Task goal:
Revise the data from the line with "Click the casa.it" to the line with "Action: pyautogui.click(x=236, y=806)", replacing "Instruction" with "Goal" and leaving everything else unchanged.

[Element lookup records]
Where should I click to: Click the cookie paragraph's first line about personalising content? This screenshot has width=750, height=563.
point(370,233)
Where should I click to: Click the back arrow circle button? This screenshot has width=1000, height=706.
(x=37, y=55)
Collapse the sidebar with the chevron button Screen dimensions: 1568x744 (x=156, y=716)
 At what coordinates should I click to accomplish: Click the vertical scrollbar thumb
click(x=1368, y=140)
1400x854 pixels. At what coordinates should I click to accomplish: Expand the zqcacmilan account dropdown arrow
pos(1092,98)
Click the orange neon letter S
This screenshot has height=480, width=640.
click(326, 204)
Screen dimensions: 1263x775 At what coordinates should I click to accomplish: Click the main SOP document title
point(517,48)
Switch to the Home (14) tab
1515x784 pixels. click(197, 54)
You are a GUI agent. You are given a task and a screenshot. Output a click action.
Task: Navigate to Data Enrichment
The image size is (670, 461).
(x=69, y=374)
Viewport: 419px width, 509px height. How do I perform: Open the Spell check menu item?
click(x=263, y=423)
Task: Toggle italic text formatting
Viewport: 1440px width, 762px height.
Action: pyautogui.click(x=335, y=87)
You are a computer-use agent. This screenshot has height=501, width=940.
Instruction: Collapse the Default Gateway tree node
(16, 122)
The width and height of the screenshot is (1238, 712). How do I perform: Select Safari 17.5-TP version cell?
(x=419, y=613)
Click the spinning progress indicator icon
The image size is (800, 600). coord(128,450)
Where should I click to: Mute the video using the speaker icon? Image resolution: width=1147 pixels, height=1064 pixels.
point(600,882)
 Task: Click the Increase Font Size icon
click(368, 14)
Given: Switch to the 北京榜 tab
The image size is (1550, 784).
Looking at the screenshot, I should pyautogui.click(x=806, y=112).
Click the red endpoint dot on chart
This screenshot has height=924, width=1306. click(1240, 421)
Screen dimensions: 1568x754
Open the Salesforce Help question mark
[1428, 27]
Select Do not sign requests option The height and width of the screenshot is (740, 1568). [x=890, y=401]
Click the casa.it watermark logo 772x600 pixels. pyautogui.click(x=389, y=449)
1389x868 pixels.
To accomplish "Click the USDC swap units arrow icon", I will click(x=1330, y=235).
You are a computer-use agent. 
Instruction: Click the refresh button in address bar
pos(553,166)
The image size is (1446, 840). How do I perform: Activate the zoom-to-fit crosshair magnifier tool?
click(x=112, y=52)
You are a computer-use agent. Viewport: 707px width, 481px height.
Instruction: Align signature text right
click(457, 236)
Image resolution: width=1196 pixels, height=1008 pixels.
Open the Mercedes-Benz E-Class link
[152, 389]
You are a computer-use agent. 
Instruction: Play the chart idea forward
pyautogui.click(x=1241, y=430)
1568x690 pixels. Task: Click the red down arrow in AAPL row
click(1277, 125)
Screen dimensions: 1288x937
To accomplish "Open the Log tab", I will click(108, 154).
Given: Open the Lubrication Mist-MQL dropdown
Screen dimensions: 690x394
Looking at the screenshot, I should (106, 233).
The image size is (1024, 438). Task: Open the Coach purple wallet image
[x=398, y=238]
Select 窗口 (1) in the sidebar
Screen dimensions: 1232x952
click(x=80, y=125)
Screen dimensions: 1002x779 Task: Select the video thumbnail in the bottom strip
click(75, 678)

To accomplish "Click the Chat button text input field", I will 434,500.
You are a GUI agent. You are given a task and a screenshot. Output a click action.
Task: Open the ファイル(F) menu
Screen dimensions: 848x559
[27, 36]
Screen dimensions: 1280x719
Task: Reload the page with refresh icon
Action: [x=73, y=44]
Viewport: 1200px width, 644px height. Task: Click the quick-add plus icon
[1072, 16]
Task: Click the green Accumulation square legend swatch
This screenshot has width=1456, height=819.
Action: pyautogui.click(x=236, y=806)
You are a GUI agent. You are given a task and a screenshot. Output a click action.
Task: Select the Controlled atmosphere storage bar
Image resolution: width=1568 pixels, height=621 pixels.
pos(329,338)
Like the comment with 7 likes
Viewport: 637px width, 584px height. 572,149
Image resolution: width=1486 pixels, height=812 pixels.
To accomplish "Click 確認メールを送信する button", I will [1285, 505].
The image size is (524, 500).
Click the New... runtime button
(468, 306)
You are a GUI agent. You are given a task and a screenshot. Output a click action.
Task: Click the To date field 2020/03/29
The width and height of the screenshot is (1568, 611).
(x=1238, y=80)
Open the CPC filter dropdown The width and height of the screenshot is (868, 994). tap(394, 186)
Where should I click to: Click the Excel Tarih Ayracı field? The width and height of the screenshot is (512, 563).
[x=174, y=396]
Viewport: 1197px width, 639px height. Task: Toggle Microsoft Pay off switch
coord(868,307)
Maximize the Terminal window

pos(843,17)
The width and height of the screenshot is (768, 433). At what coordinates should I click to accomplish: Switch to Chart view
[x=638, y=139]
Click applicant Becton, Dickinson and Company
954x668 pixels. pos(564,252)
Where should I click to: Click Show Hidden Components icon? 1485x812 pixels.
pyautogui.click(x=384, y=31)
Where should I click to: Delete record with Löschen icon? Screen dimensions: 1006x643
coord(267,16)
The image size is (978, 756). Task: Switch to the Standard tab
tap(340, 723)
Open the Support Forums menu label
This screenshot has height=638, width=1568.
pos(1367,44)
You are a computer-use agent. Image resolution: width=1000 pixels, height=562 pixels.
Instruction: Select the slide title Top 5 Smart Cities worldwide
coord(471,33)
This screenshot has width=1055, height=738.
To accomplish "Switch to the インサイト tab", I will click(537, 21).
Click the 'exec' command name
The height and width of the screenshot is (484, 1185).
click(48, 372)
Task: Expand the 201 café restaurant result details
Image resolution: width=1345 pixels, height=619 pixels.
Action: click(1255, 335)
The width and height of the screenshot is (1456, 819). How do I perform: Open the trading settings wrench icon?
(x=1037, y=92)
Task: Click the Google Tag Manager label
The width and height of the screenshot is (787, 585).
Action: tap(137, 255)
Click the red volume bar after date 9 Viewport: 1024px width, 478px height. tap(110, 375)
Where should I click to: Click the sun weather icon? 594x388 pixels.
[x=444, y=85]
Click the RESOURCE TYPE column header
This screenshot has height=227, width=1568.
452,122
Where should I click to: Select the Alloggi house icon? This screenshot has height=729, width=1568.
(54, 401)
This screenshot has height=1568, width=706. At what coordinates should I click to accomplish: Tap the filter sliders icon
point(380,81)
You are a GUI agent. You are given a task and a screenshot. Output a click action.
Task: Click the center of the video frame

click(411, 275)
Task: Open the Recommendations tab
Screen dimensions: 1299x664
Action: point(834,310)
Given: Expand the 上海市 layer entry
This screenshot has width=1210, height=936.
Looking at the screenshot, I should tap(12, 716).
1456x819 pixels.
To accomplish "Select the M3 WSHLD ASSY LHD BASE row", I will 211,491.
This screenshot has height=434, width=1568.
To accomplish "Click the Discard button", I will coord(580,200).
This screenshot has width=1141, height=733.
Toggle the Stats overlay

In response:
Click the casa.it watermark logo 772x600 pixels. pyautogui.click(x=389, y=449)
1389x868 pixels.
To accomplish "Click the USDC swap units arrow icon", I will click(x=1330, y=235).
You are a computer-use agent. 
Goal: Click the refresh button in address bar
pos(553,166)
The image size is (1446, 840). How do I perform: Activate the zoom-to-fit crosshair magnifier tool?
click(x=112, y=52)
You are a computer-use agent. Viewport: 707px width, 481px height.
Goal: Align signature text right
click(457, 236)
Image resolution: width=1196 pixels, height=1008 pixels.
Open the Mercedes-Benz E-Class link
[152, 389]
You are a computer-use agent. 
Goal: Play the chart idea forward
pyautogui.click(x=1241, y=430)
1568x690 pixels. Task: Click the red down arrow in AAPL row
click(1277, 125)
Screen dimensions: 1288x937
To accomplish "Open the Log tab", I will click(108, 154).
Given: Open the Lubrication Mist-MQL dropdown
Screen dimensions: 690x394
Looking at the screenshot, I should (106, 233).
The image size is (1024, 438). Task: Open the Coach purple wallet image
[x=398, y=238]
Select 窗口 (1) in the sidebar
Screen dimensions: 1232x952
click(x=80, y=125)
Screen dimensions: 1002x779 Task: Select the video thumbnail in the bottom strip
click(75, 678)

To accomplish "Click the Chat button text input field", I will 434,500.
You are a GUI agent. You are given a task and a screenshot. Output a click action.
Task: Open the ファイル(F) menu
Screen dimensions: 848x559
[27, 36]
Screen dimensions: 1280x719
Task: Reload the page with refresh icon
Action: [x=73, y=44]
Viewport: 1200px width, 644px height. Task: Click the quick-add plus icon
[1072, 16]
Task: Click the green Accumulation square legend swatch
This screenshot has width=1456, height=819.
Action: pyautogui.click(x=236, y=806)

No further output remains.